De poursuivre : Alors, quand vous regardez toutes ces questions-là, c’est peut-être parce que sur les questions militaires qui engagent les troupes, qui engagent les moyens, qui engagent même le pays lui même mais lorsqu’on en parle parfois avec une certaine légèreté, lorsqu’on en parle parfois avec un certain amateurisme. Pourquoi ne voulez-vous pas que le CSAC rappelle aux journalistes ce qui devrait constituer le point minimum du travail. A savoir : croiser les sources et faire parler tout le monde.”

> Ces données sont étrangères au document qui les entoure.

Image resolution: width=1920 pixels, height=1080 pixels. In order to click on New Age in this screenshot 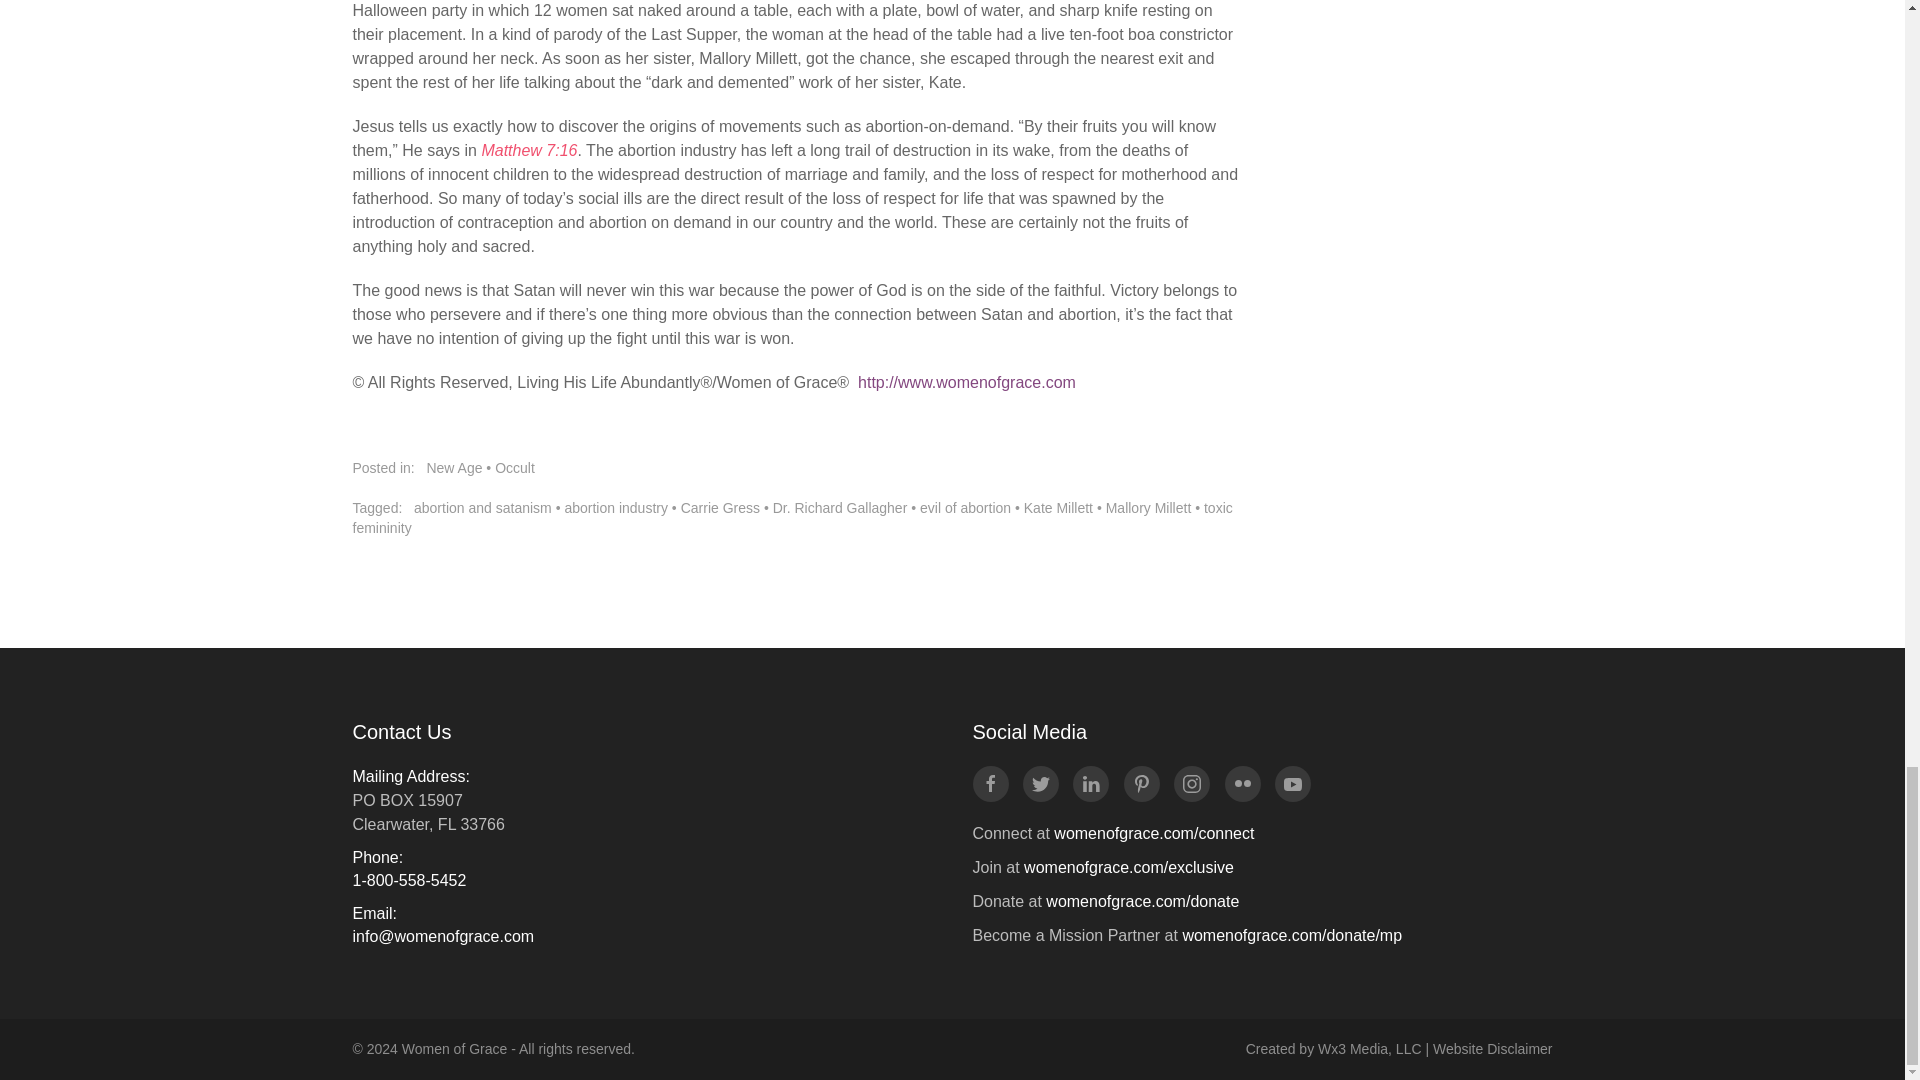, I will do `click(454, 468)`.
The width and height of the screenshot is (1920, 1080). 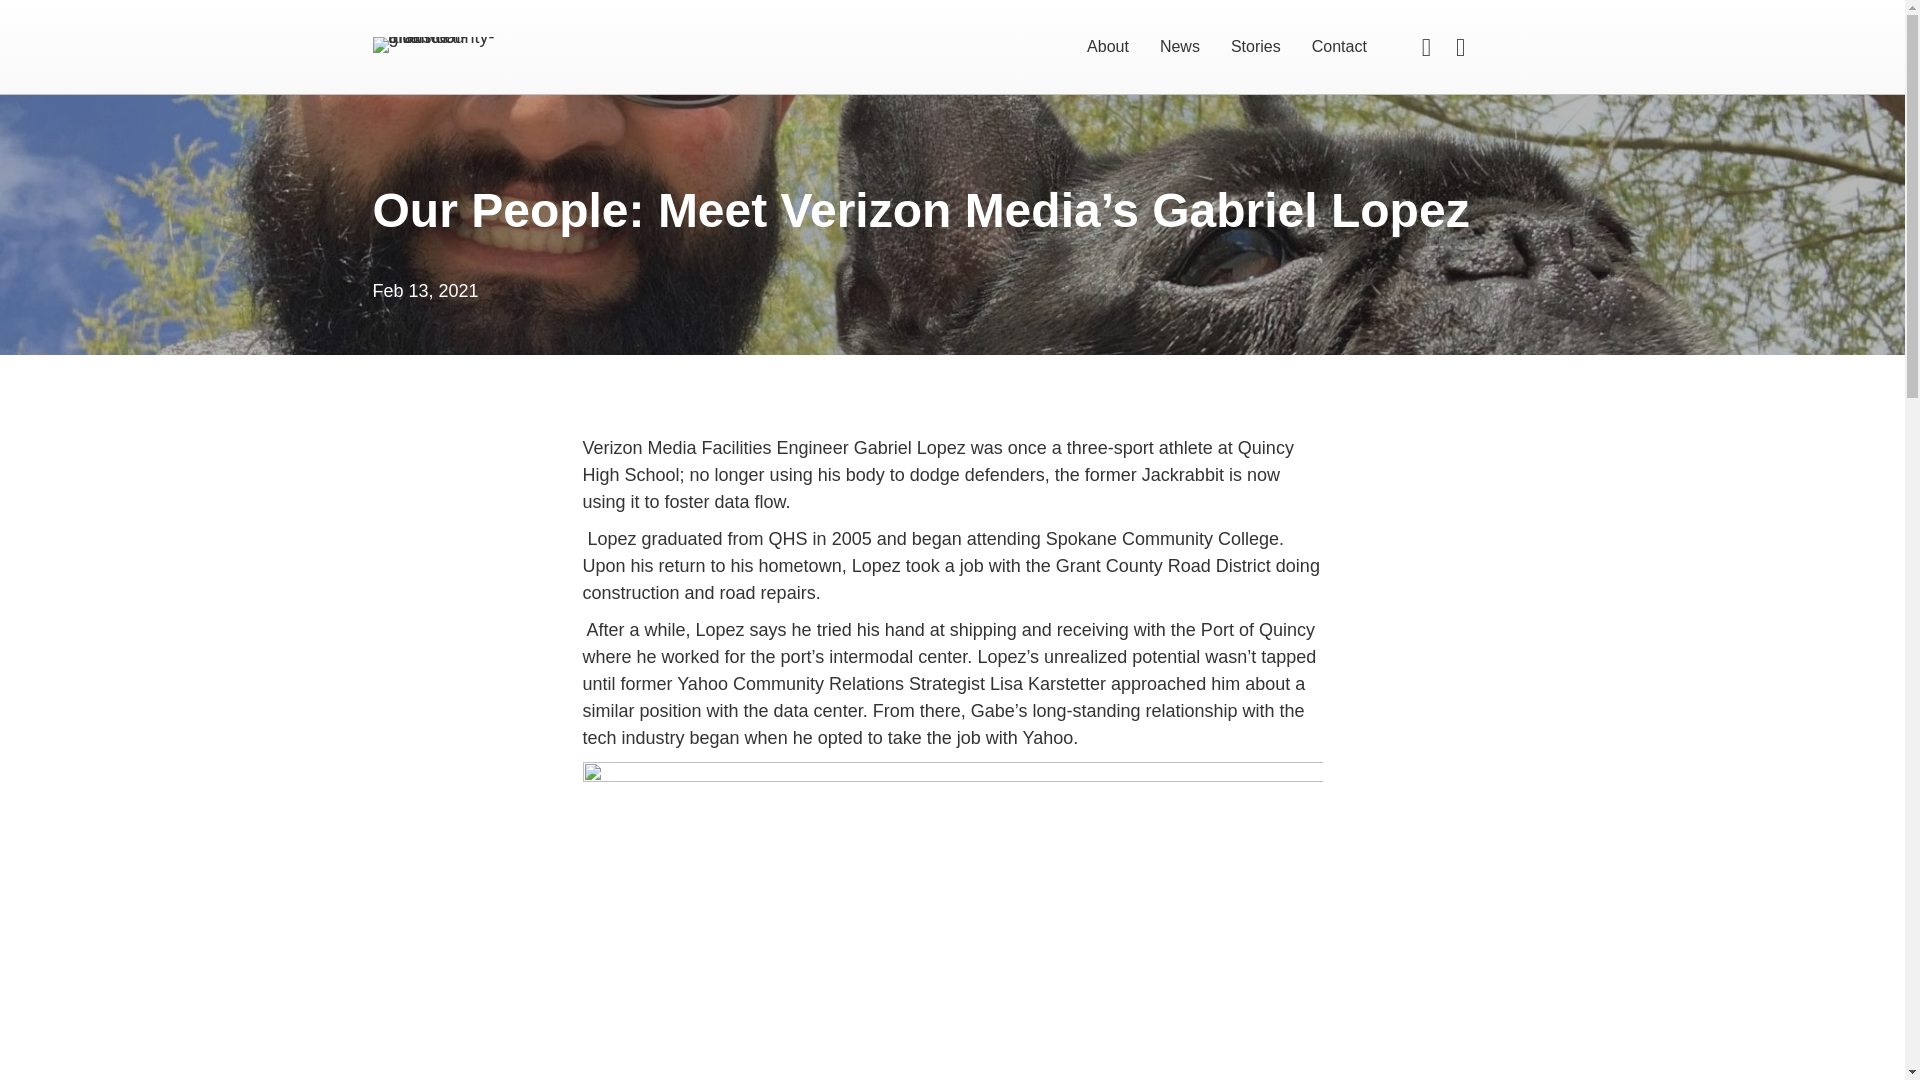 I want to click on News, so click(x=1180, y=47).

Cela a été suivi d’un panel sur les mécanismes à mettre en œuvre pour renforcer la liberté de la presse et la sécurité des journalistes dans le contexte actuel. Le premier intervenant, Kamanda Wa Kamanda, président de l’Union nationale de la presse du Congo, a dressé un état des lieux de la situation médiatique. Le deuxième intervenant, Poto Poto, consultant dans le secteur médiatique, a partagé son expérience de terrain pour proposer des mécanismes adaptés au contexte congolais. Enfin, le professeur et député Séverin Bamany a insisté sur la nécessité d’une co-responsabilité entre les différentes parties prenantes pour établir des mécanismes opérationnels sur le terrain.